Vinay Prasad vem nos últimos meses insistindo na velha confusão boboca de que “ausência de significância estatística é evidência de ausência de efeito” (no contexto de pesquisa de eficácia de intervenções farmacêuticas ou não farmacêuticas) com uma roupagem que parece superficialmente mais erudita, algo como “a maioria das coisas que a gente faz não funciona, então se não temos um resultado estatisticamente significativo, devemos declarar que não funciona e parar de pesquisar o assunto”. Isso está simplesmente errado, como discutimos abaixo.

A afirmação de que “a maioria das coisas que a gente faz não funciona”, formalizada em termos bayesianos, seria algo como “a probabilidade a priori de que a eficácia de uma certa intervenção seja clinicamente relevante é muito baixa”. Uma vez conduzido um estudo ou uma série de estudos (e uma metanálise), essa probabilidade a priori se atualiza e vira uma posteriori. De um modo geral, a densidade da posteriori vai ficar mais gordinha do que a densidade da priori perto da estimativa pontual de efeito (supondo, digamos, algo como um estimador de máxima verossimilhança), sendo que vai ficar muito mais gordinha naquela região se o intervalo de confiança (frequentista) for pequeno e vai ficar só um pouco mais gordinha naquela região se o intervalo de confiança for grande.

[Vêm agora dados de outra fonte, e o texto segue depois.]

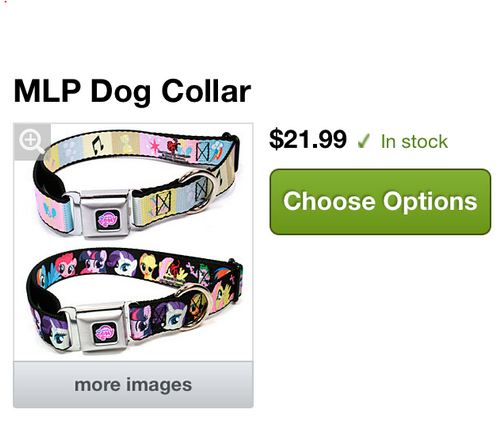
Task: Click Twilight Sparkle face right of lower buckle
Action: (x=141, y=322)
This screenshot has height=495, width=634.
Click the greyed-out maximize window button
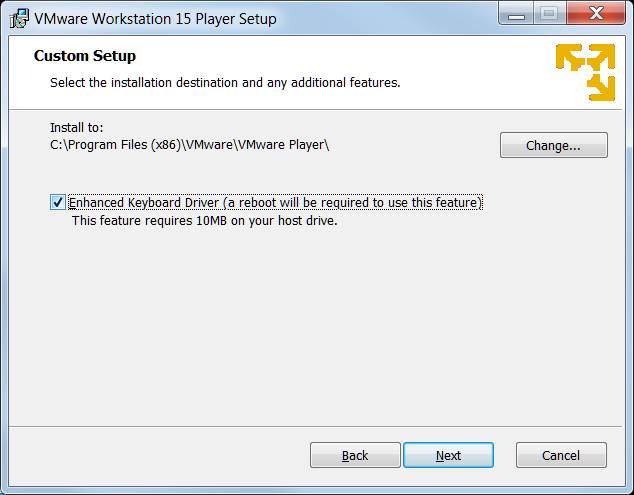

Tendo isso em mente, pode-se dizer que (sendo meio impreciso para simplificar um pouco):

(1) uma estimativa pontual de efeito clinicamente relevante com um intervalo de confiança pequeno deve, como é usual, nos levar a acreditar que a intervenção funciona (a menos que a probabilidade a priori de funcionar fosse extremamente baixa, por algum motivo excepcional).

(2) Uma estimativa pontual de efeito clinicamente relevante com um intervalo de confiança grande nos deve levar a acreditar que a intervenção funciona ao menos um pouquinho a mais do que acreditávamos antes de fazer o estudo. Se antes de fazer o estudo achávamos tão absurdamente improvável que a intervenção funcionasse que nem valeria a pena fazer estudos, podemos continuar achando isso. Porém, se achávamos o fato da intervenção funcionar plausível o suficiente de modo que valesse a pena ao menos estudar, ao ver uma estimativa pontual de efeito clinicamente relevante com um intervalo de confiança grande, devemos continuar acreditando (até mais do que antes) que vale a pena continuar fazendo estudos. Dizer nesse ponto “não vale a pena mais estudar” é totalmente incoerente. E, curiosamente, essa parece ser a posição do Prasad.

(3) Uma estimativa pontual de efeito clinicamente insignificante com um intervalo de confiança pequeno é um bom motivo para desistir de estudar aquela intervenção (a menos que a probabilidade a priori de funcionar fosse extremamente alta, por algum motivo excepcional).

(4) Uma estimativa pontual de efeito clinicamente insignificante com um intervalo de confiança grande deve nos deixar um pouco mais desanimados sobre a possibilidade de que a intervenção funcione. Nesse caso, faz sentido ainda talvez conduzir mais estudos, mas também não seria absurdo desistir dessa intervenção.